Ensuite il y a eu ce moment hors du temps que nous avons passé chez Monsieur Bonnard, dont la grande exposition actuelle du Musée d’art moderne n’est pourtant pas du genre que je préfère, s’agissant de ce peintre qui m’est si cher. De fait, il y a là quantité d’immense tableaux alors que je n’en voudrais qu’un à la fois et loin de la foule.
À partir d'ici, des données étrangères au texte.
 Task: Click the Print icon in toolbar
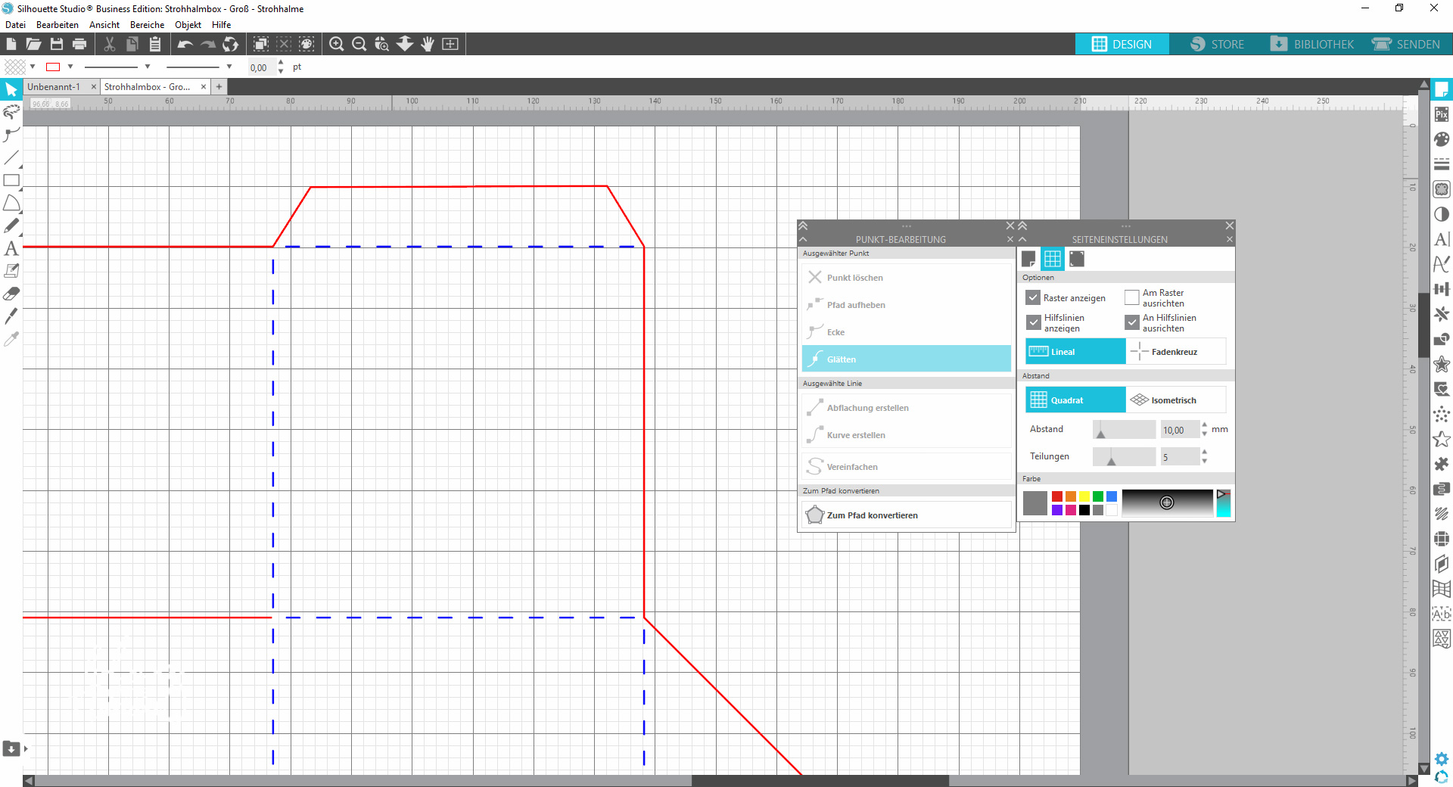(79, 45)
Or c’est à cela justement que nous convie Alain Cavalier dans le film qu’il a consacré au seul Nu dans la baignoire où Marthe semble reposer dans un sarcophage de lumière violine et mordorée. Nous en avons regardé la vidéo sur grand écran, assis par terre dans la salle bondée, tandis qu’un vieil infirme en chaise roulante maugréait que ce cinéaste, bougeant sans cesse avec sa caméra, ne savait pas filmer; et c’était amusant d’entendre l'impotent ronchon vitupérer pendant qu’Alain Cavalier continuait de caresser du regard le corps de la jeune fille et de détailler, de sa voix toute douce, la pluie d’or se répandant sur le visage à peine visible ou l’échappée qu’ouvre le rectangle tout bleu de la partie gauche du carrelage, au-dessus de la baignoire débordant des ses limites comme une mer en allée.
Il va de soi que le filmage, pas plus que la reproduction sur papier, ne rendent l’essentiel de la peinture, et surtout chez Bonnard, qui veut qu’on la hume de tout près et qu’on détaille de l’œil, d’encore plus près, le brasillement de couleurs et sa matière si fine et si dense, si légère aussi, comme de l’écume de salive d’ange...
Après cet enchantement radieux et mélancolique à la fois, se tasser la cloche chez Francis et finir la soirée au Tennessee en compagnie de Johnny Cash, dans le film Walk the line, ne marquait pas une rupture mais une suite ponctuée de visages et de musiques nous ramenant à cette bonne vie quotidienne que nous aimons nous aussi avec L…
Jusqu'a ce midi, dans l’affreuse cafétéria du Salon du Livre où j’avais à rencontrer encore le Djiboutien Abdourahman Wabéri, nous restions sous le charme de Bonnard en nous demandant ce qu’il aurait rendu de cet entassement de gens fatigués autour de ces tables hideuses, dans la lumière crue et les couleurs criardes…Pierre Bonnard, Nu dans la baignoire, 1936-1938. Musée d'art moderne de la Ville de Paris.